The area also has some good examples of “Cheshire fences”. These are metal fences painted mainly in white but with every third, fourth or fifth vertical painted black.

Chester

Dee Railway Bridge

The site of the collapse of Stephenson’s Cast Iron Bridge in 1847

http://www.geograph.org.uk/photo/1059713

http://anengineersaspect.blogspot.com/2009/07/the-dee-railway-bridge-disaster-of-1847.html

The collapse of this bridge had an important consequence for bridge construction as the subsequent Royal Commission resulted in a series of experiments that guided bridge design thereafter.

Our Past President, the late James Sutherland, looked at the work of Stephenson’s assistant Charles Wild in re-working the very similar bridge Stephenson had designed for the Leopold Railway’s crossing of the Arno in Italy. Wild’s redesign involved a wrought iron component exerting tension on the lower part of the cast iron beam. Sutherland suggests that this was “pre-stressing” 80 years or so before Freyssinet. The full paper is: “The Birth of Prestressing? Iron Bridges for Railways 1830 to 1850” James Sutherland, Int. J. For the History of Engineering & Technology, Vol. 79 No. 1, January, 2009, 113-130.

Chester Old Dee Bridge

https://historicengland.org.uk/listing/the-list/list-entry/1375850

Chester Suspension Bridge (Queen’s Park Bridge)

http://chester.shoutwiki.com/wiki/Suspension_Bridge

Chester Suspension Bridge

Chester Grosvenor Bridge

At the time of its construction, this was probably the longest stone arch in the world.

https://historicengland.org.uk/listing/the-list/list-entry/1375839

Chester Grosvenor Bridge

Except where otherwise noted, all photos © Philip Ingram 2000-

About the Author: Philip Richard P. Ingram

Philip was an early student at The University Of East Anglia, graduating in Biological Sciences. He was recruited into ICI Mond Division's Mathematics Department: as a Mathematician in a Chemical company with a Biology degree, he felt he complied with UEA's motto "Do Different" (Norfolk accent, please). In using Philip as a "generalist", ICI recognised that he knew something about many things in general but not enough about anything in particular. This 'licensed ignorance' proved invaluable for a career in IT as it made asking questions with 'obvious' answers easy - "I'm a biologist: could you please explain..."

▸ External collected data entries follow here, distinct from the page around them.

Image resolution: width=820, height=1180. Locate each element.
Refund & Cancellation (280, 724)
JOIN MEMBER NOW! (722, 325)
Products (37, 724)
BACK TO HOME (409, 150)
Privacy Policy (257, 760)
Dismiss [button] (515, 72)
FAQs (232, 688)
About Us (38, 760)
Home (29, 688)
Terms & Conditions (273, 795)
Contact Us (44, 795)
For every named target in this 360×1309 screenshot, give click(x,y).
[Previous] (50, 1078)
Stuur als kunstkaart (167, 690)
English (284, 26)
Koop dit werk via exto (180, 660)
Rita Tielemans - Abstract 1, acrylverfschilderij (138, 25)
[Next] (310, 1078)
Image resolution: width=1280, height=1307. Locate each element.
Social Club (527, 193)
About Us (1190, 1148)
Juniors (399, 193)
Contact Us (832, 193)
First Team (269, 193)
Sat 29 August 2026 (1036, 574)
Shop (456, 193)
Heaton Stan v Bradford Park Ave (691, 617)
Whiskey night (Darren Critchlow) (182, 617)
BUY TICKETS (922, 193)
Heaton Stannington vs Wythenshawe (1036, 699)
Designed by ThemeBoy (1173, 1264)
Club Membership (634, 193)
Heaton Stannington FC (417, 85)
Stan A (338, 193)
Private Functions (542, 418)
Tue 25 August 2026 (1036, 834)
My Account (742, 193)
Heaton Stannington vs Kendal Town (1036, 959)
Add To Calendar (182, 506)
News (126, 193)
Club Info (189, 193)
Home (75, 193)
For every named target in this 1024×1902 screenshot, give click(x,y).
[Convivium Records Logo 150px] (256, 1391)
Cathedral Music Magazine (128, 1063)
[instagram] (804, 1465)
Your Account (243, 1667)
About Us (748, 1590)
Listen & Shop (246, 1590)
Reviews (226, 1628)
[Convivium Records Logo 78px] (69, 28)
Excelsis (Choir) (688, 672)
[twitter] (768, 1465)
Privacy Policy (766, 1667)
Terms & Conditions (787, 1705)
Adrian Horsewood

A member of The Newcomen Society since the late 1970's, his interests continue to be broad. As co-organiser of The Society's Symposium on "The White Salt Industry" in 2018, he has become more knowledgeable about Salt in Cheshire. Organising a Newcomen excursion to Rhydymwyn Valley works revealed more about the earliest days of atomic weapon development. He maintains an interest in IT infrastructure with a network of Raspberry Pi computers (ten at the last count) in his study.

He admits to knowing something about Church Music, having recently retired from a specialist choir after fifty years singing in churches great and small including Westminster Abbey and St John Lateran in Rome. Despite fifty years of active exploration, the footpaths of mid-Cheshire still hold surprises but perhaps fewer for him than for many others.